■ EXTRACTED TEXT
———

A possibility to extend experiment code with the needed functionality, is to inject it into scripting languages on the fly. Python as a dynamically typed language with live interpreted source code is predestined for such approaches. The MLflowFootnote 3 library (see Sect. 4) has shown that injection in general can be considered a powerful means of extracting meta information about experiments. To investigate the limits and identify potential alternatives to hard coded injections, we examined the evolution of the source code for one of the vastly used machine learning libraries, Scikit-learnFootnote 4.

As a representative of a core library in academics and practice, Scikit-learn provides a considerable number of 116 tagged versions on GitHub. Analyzing its 51 main releases on code changes shows that library development is to be considered non-linear. Old code might be added again or refactored naming rolled back. The overlap of classes, functions and variable assignments via full path can be seen in Fig. 2. One of such rollbacks is represented by the changes between versions 0.19.x and 0.20.x. Version 0.20.1 has more similarities to the 0.19.x family of the library than its chronologically closer related predecessor 0.20.0. A similar but less distinct effect can be observed between versions 0.13.x and version 0.14.1. Major versions tend to stay rather stable in their structure, resulting in a block pattern in the given heat-map. This allows for a robust live injection of logging functionalities, while changes indicate that the need for an update of the logging extension is more likely. Data like this enable the selection of candidates clusters for respective logging injection. Extending the analysis to include levenshtein distance between versioned files on aligned abstract syntax trees in a further step allow for tracking fine-grained changes in the potential clusters.

———

■ DATA SECTION
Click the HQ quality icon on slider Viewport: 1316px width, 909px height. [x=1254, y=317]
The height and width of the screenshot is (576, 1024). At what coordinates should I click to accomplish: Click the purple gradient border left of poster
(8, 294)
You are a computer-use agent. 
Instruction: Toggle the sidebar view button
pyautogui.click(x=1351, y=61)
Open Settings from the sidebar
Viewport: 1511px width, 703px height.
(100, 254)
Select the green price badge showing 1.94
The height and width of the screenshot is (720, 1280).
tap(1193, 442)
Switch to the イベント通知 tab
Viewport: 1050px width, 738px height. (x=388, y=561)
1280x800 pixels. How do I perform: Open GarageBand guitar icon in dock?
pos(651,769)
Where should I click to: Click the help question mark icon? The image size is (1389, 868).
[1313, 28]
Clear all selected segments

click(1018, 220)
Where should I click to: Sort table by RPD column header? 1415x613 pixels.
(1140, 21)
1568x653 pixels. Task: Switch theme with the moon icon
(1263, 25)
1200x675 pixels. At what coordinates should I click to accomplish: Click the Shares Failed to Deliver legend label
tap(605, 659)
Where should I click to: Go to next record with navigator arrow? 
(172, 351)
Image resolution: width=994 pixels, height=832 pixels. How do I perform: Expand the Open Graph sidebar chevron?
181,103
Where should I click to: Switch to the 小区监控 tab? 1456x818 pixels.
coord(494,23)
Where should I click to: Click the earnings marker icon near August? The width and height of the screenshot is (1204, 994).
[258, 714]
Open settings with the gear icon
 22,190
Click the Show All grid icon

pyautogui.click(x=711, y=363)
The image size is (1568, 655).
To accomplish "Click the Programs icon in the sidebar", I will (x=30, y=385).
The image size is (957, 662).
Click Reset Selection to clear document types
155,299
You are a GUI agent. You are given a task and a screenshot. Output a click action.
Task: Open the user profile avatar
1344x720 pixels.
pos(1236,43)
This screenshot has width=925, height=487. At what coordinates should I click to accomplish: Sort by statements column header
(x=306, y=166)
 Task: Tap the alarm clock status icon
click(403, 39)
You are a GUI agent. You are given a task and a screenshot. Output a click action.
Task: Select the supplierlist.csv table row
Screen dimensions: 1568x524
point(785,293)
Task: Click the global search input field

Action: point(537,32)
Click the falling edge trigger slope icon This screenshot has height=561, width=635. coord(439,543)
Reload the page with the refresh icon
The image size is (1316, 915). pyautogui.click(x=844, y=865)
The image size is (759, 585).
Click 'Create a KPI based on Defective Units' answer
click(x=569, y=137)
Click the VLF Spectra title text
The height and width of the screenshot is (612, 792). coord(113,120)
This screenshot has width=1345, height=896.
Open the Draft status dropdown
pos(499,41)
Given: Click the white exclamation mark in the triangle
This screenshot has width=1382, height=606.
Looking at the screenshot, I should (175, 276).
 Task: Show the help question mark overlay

———

■ EXERCISE INSTRUCTIONS
1/ Summarize the text on code injection in exactly two sentences.
2/ Identify every Scikit-learn version or version family that the text on code injection mentions by number.
3/ Reproduce the text on code injection from the words "A possibility to extend" up to and including the words "libraries, Scikit-learnFootnote 4.".
The material bears no relation to the text on code injection.

■ RESULTS
1/ Experiment code can be extended by injecting the needed functionality on the fly into scripting languages such as Python, and the MLflow library has shown injection to be a powerful means of extracting meta information about experiments. An analysis of the 51 main releases of Scikit-learn shows that its development is non-linear, with occasional rollbacks, while major versions stay structurally stable enough to allow robust live injection of logging functionality.

2/ 0.19.x, 0.20.x, 0.20.1, 0.20.0, 0.13.x, 0.14.1

3/
A possibility to extend experiment code with the needed functionality, is to inject it into scripting languages on the fly. Python as a dynamically typed language with live interpreted source code is predestined for such approaches. The MLflowFootnote 3 library (see Sect. 4) has shown that injection in general can be considered a powerful means of extracting meta information about experiments. To investigate the limits and identify potential alternatives to hard coded injections, we examined the evolution of the source code for one of the vastly used machine learning libraries, Scikit-learnFootnote 4.